THE TASK >>
Whatever lies between the line with "The height and width of the screenshot is (648, 882)." and the end of the data, both included, must be copied exactly and without pictures.

--- START ---

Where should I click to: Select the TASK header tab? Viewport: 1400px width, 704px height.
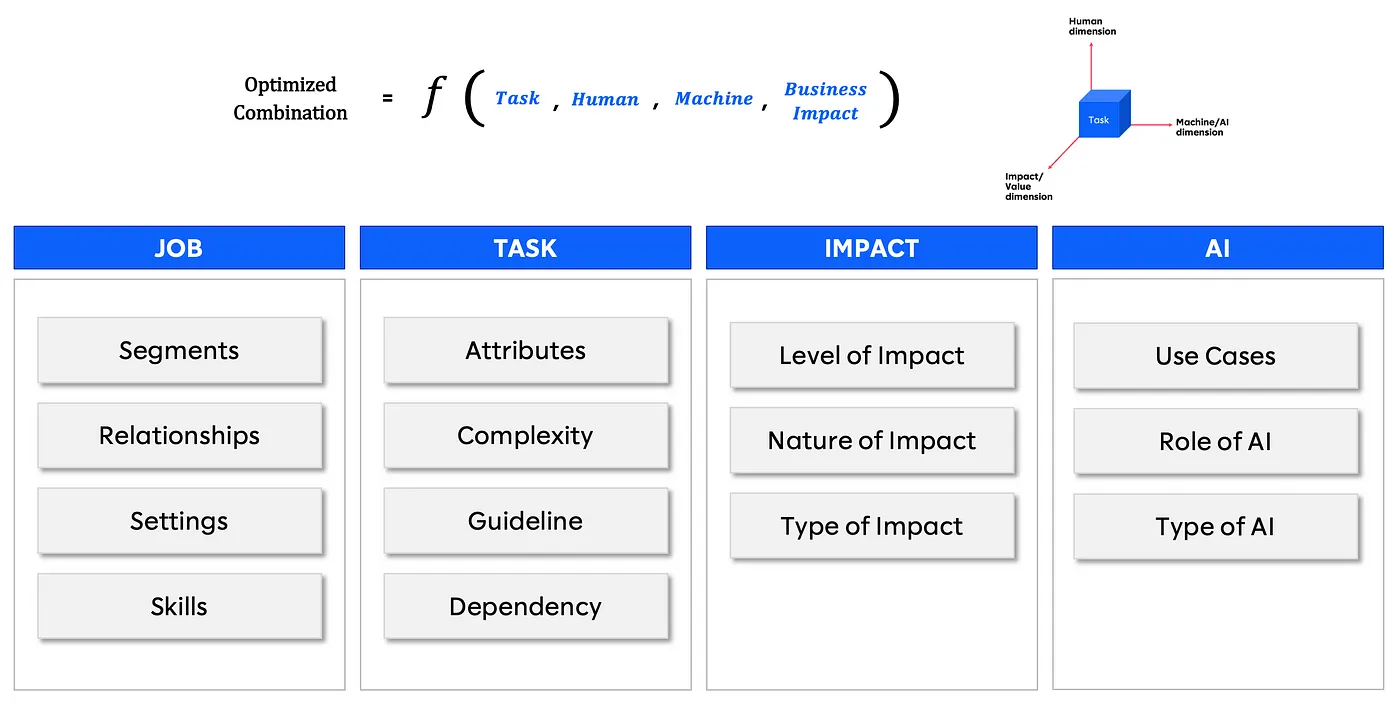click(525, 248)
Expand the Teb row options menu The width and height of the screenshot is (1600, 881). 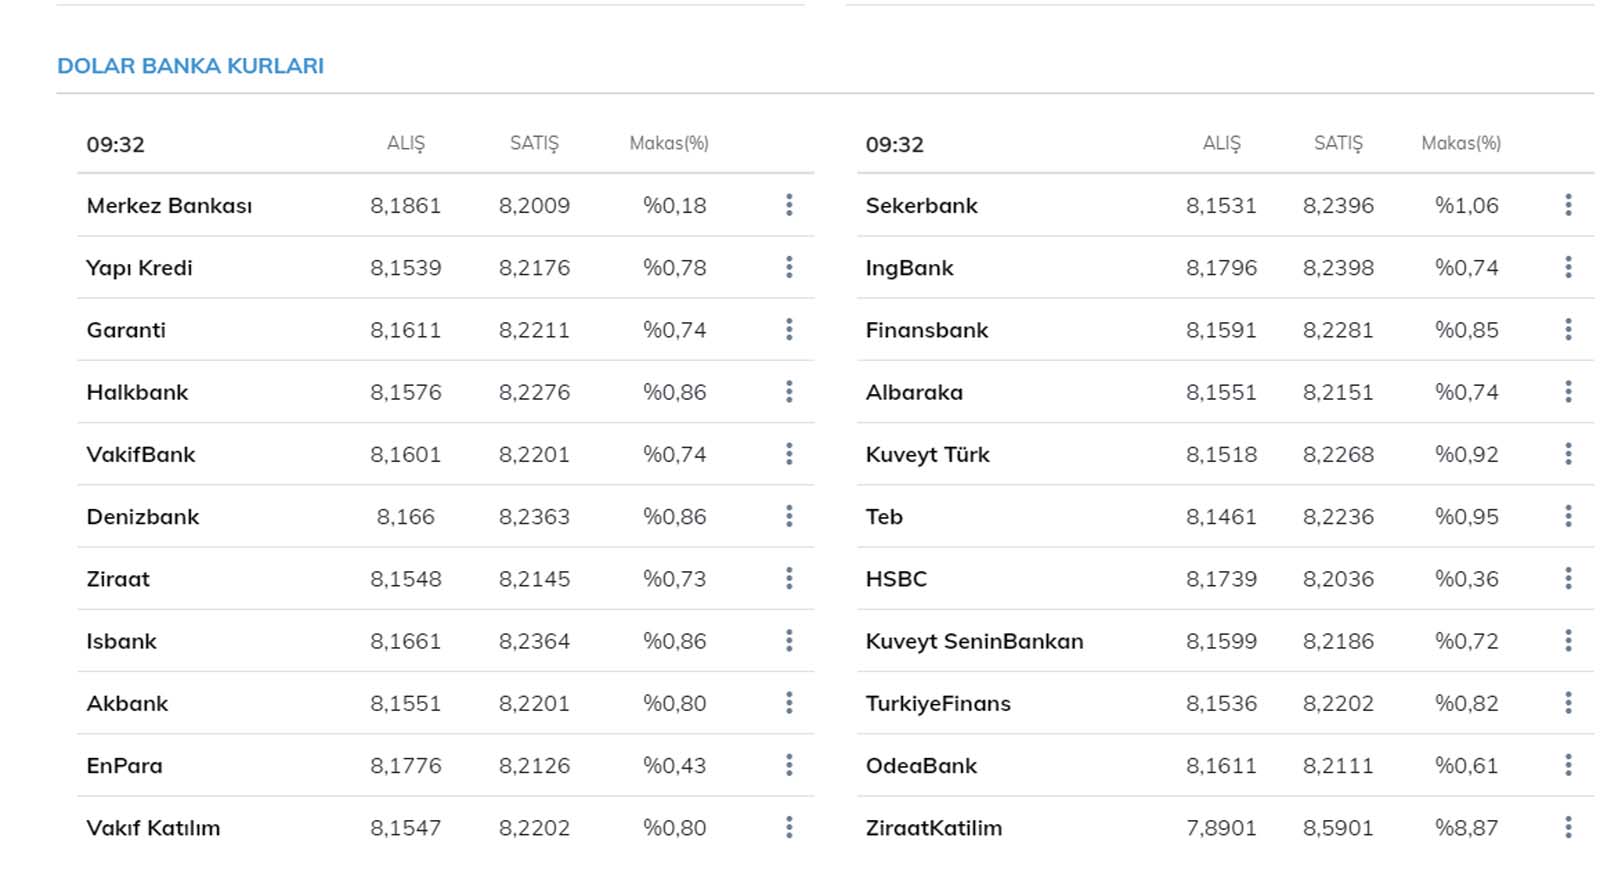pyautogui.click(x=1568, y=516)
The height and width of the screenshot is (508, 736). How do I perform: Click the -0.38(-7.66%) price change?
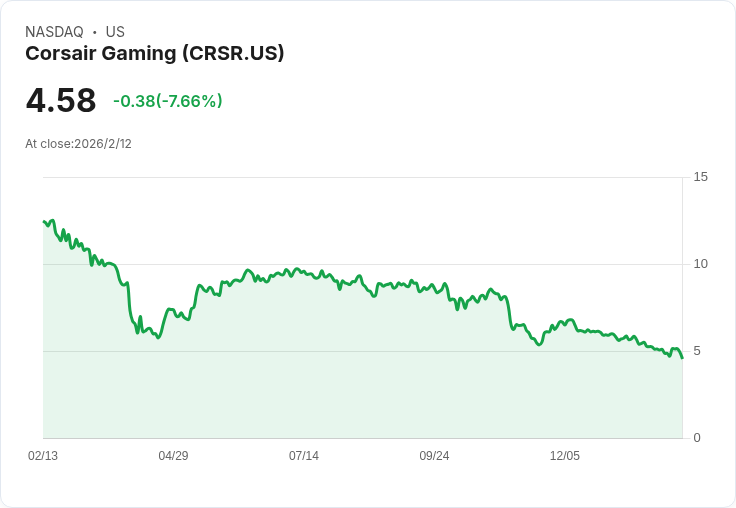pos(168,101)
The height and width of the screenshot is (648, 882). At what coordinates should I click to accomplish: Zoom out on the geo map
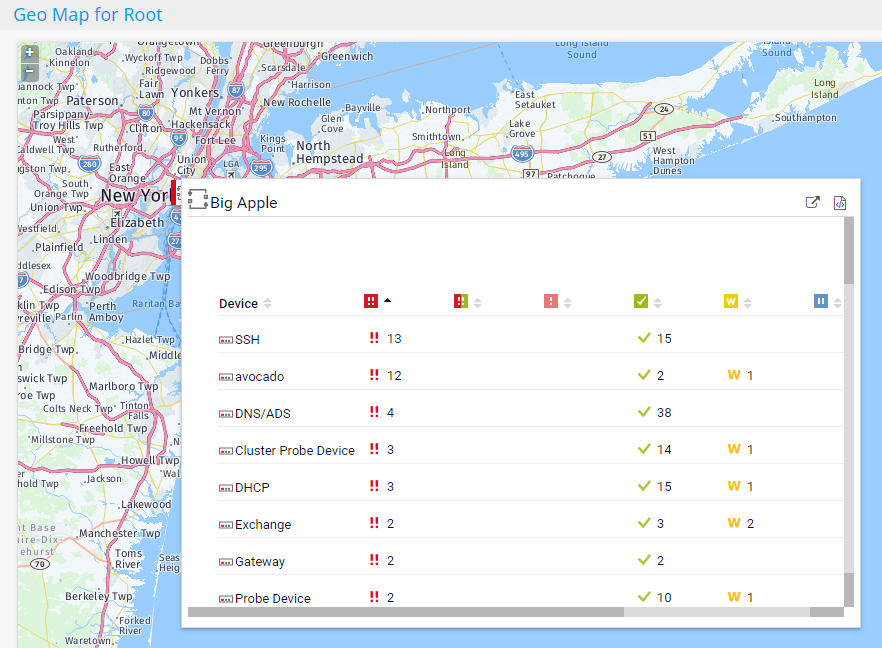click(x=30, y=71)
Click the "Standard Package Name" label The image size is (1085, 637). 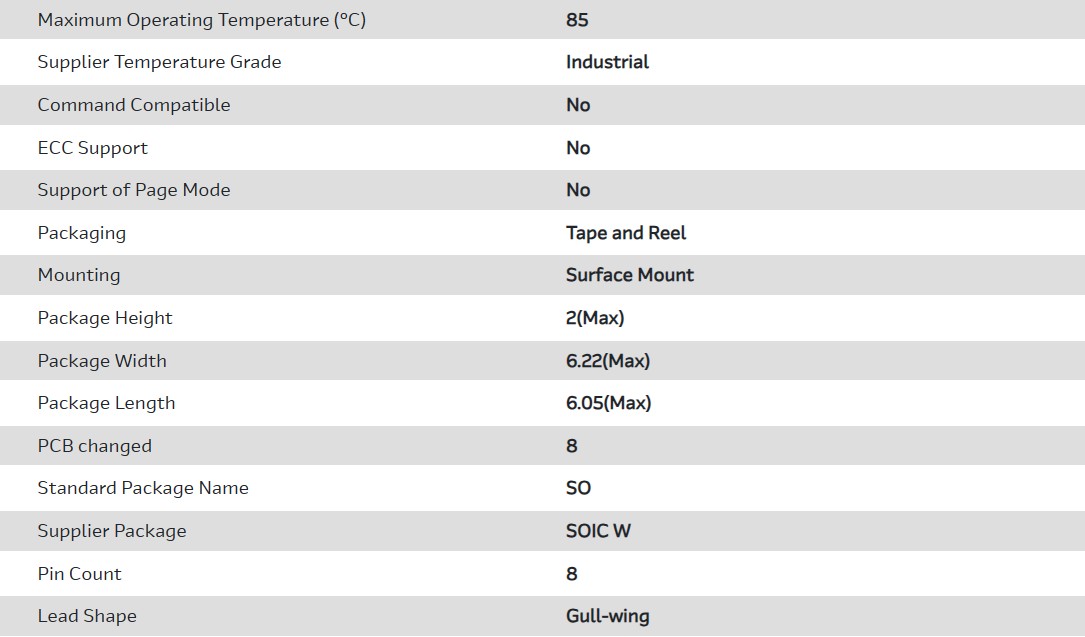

--- END ---

TASK ANSWER >>
The height and width of the screenshot is (648, 882). At what coordinates should I click to accomplish: Zoom out on the geo map
click(x=30, y=71)
Click the "Standard Package Name" label The image size is (1085, 637). 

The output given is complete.